• EXERCISE GOAL
How do the lines read from the one holding "Viewport: 595px width, 375px height." through the last line of the listing? Set them down exactly, pictures omitted.

EXTRACTED DATA Start Marker

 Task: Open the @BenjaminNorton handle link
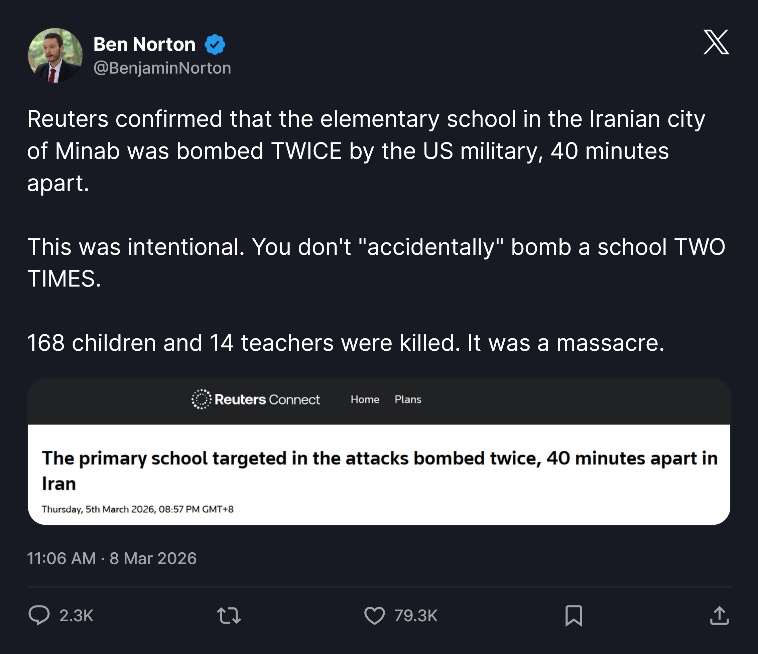pos(162,68)
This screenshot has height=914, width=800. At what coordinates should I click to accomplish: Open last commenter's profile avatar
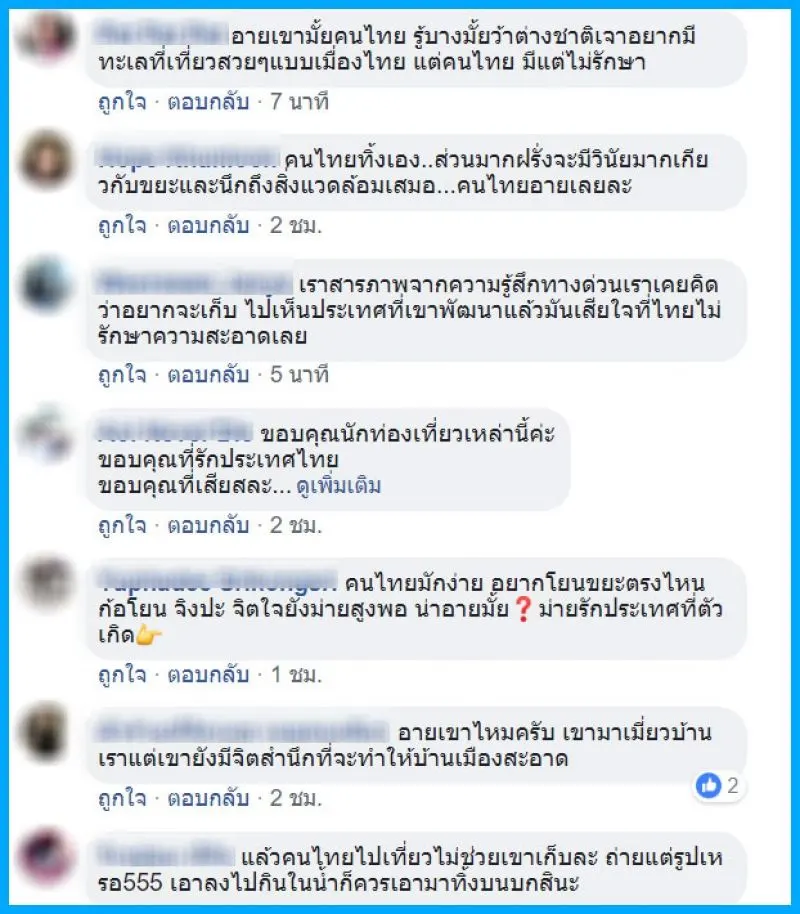point(47,857)
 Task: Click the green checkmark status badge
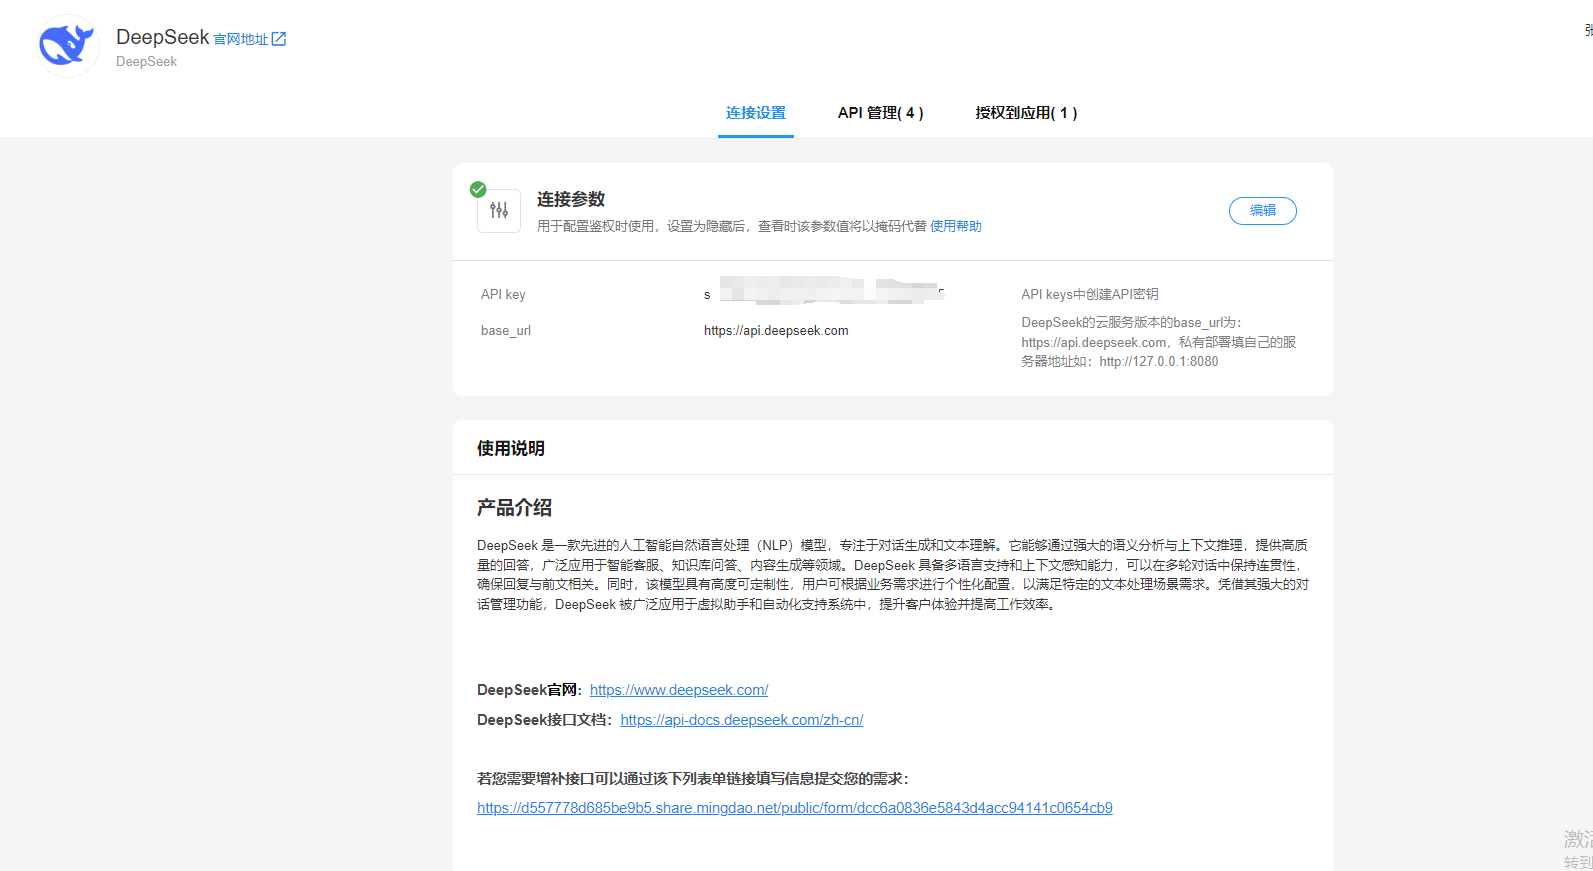[478, 189]
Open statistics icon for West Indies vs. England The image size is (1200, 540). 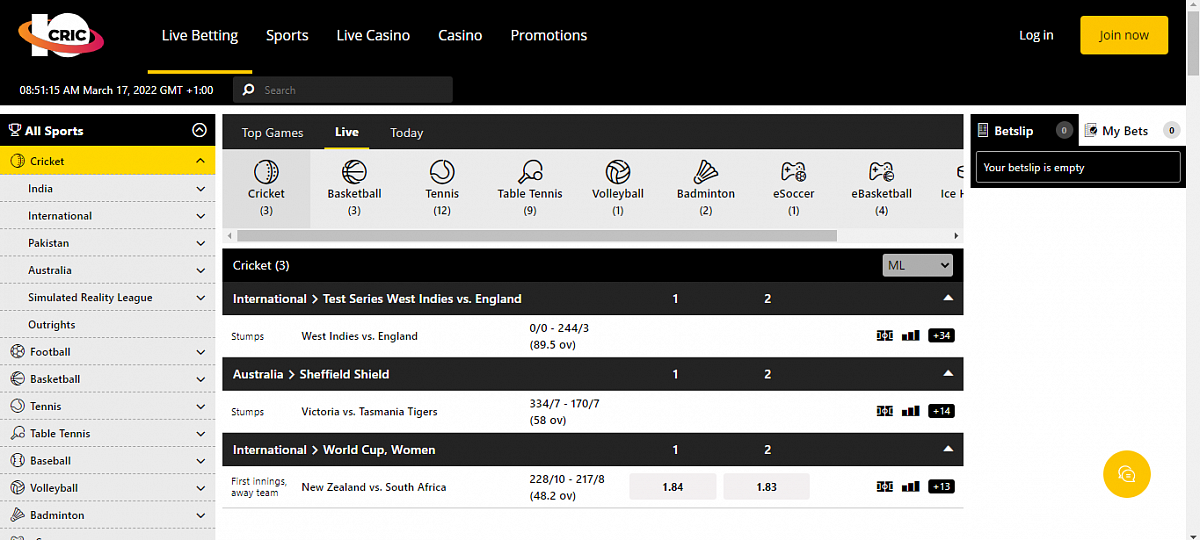[x=910, y=336]
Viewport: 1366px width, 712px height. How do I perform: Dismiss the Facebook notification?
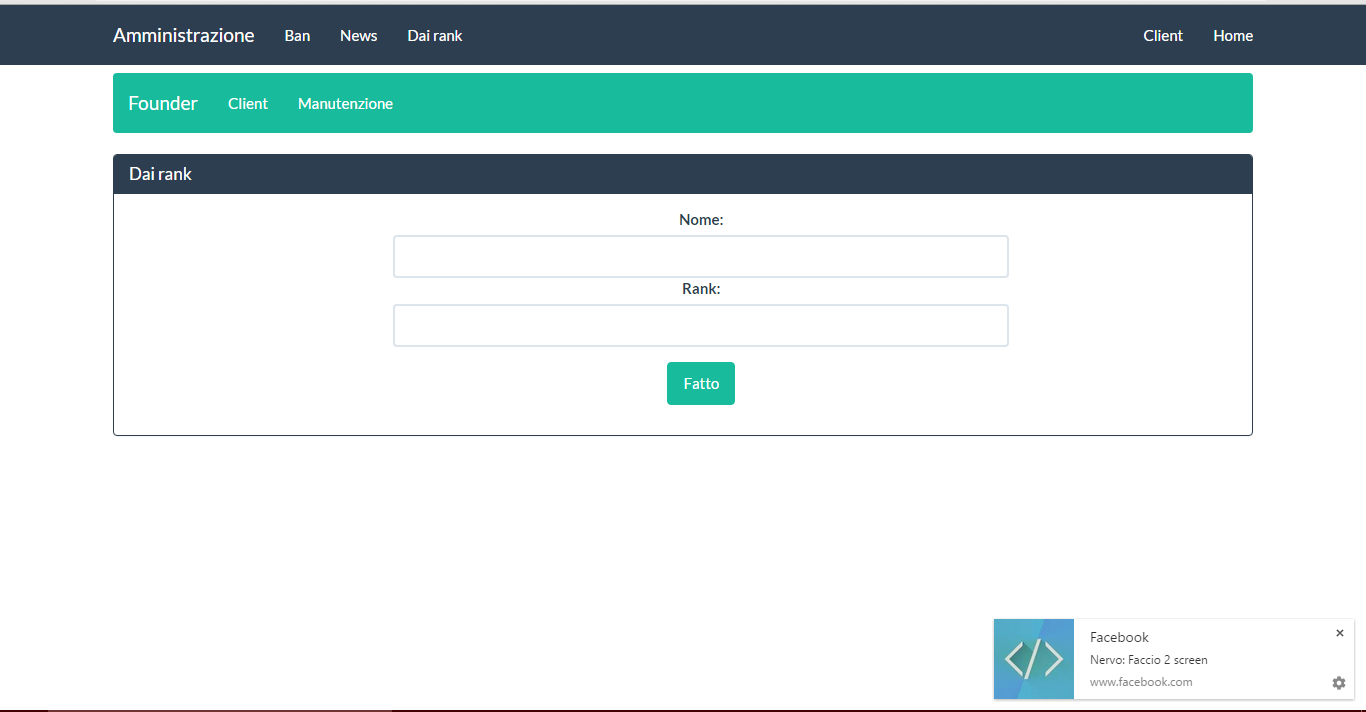point(1340,633)
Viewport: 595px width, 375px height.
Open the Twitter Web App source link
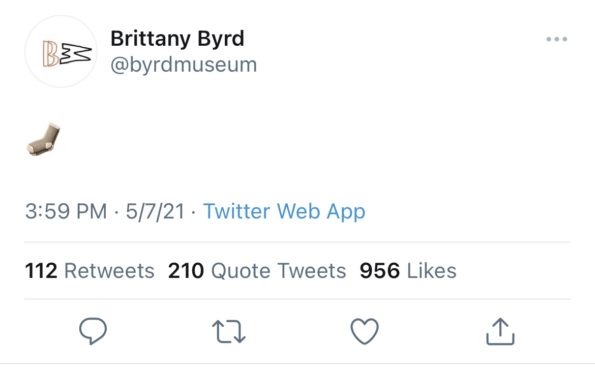(x=284, y=211)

EXTRACTED DATA End Marker

• WRITTEN RESPONSE
Viewport: 595px width, 375px height.
Open the Twitter Web App source link
(x=284, y=211)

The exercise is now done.